With Minister for Health Stephen Donnelly bringing the finalised bill to ban the sale of e-cigarettes to under 18s to Cabinet for approval today, Caitríona Ní Chonaill takes a closer look at what makes vapes so harmful – and why you should throw your Elf Bar away today.

Disposable vapes or e-cigarettes are battery-powered devices. Vaping is different to smoking a cigarette because the cigarette burns tobacco to create smoke, whereas e-cigarettes use a vaping liquid or eliquid. This is a mixture of nicotine, flavourings, and chemicals to create the vapour that the user inhales. It is usually made of propylene glycol, vegetable glyerine, flavours, and nicotine. The propylene glycol gives a similar sensation in the throat to smoking, the vegetable glycerine gives more vapour and flavours are added for personal preference.

It is these flavours, sweet and fruity being the most popular, that make vapes attractive to young people. Disposable vapes being available for sale cheaply and at a wide variety of shops around Ireland are also contributing factors. In a study undertaken by the Health Research Board, they found that e-cigarettes are used as a group and as an individual activity. Some used them to help fit into groups. Many were also unaware of the damage that using vapes could cause them, even though they were aware of the possibility of nicotine addiction, they were not aware of the other risks to their health, due to a gap in the school curriculum to educate young people on the harm these e-cigarettes can cause them. The main types of e-cigarettes referred to were the basic stick type and disposable e-cigarettes and nobody was aware of people modifying e-cigarettes to increase the nicotine dose, although some were aware of cases where e-cigarettes had “blown up.” Social media appeared to be the main way vapes were being advertised to young people, but online purchases being less popular as a method of procurement over purchasing them in shops and discount or vape shops. Social media was also being used as a way to view people doing “vape tricks” and also offering discount codes, as well as being shown “pop-up ads”.

According to a survey carried out by the Irish Heart Foundation in 2022, young people under the age of 25 are more likely to use e-cigarettes than any other age group, with 6 per cent in this age group currently using them. Given that, up until now, there was no law against selling vapes to children, the use of e-cigarettes has become rampant among those under 25, teenagers in particular, but with a clear lack of knowledge of the risks involved.

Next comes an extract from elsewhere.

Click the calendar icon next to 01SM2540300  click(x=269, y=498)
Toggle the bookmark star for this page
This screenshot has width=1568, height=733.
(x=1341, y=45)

Quite apart from nicotine addiction, there are many dangerous components a user can breathe in from their vape, such as ultrafine particles that can be inhaled deep into the lungs, flavourings such as diacetyl, a chemical linked to serious lung disease, volatile organic compounds, cancer-causing chemicals, and heavy metals such as nickel, tin, and lead. Vaping can also lead to asthma, lung scarring, organ damage, and EVALI (a serious lung condition caused by vaping). There is also evidence that a significant portion of young people who start off using vapes will then start smoking cigarettes, leading to addiction and a high risk of heart disease, strokes, and cancer.   

So, before you reach into your pocket to buy another Lost Mary before your night out so you can fit in with the others in the smoking area, think again. Future you will thank you.